→ Task statement: All of the records are to be copied out exactly, with nothing left out.

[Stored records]

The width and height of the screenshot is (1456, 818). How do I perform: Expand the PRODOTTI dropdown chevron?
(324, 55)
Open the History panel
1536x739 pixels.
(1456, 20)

→ Response area:
The width and height of the screenshot is (1456, 818). How do I perform: Expand the PRODOTTI dropdown chevron?
(324, 55)
Open the History panel
1536x739 pixels.
(1456, 20)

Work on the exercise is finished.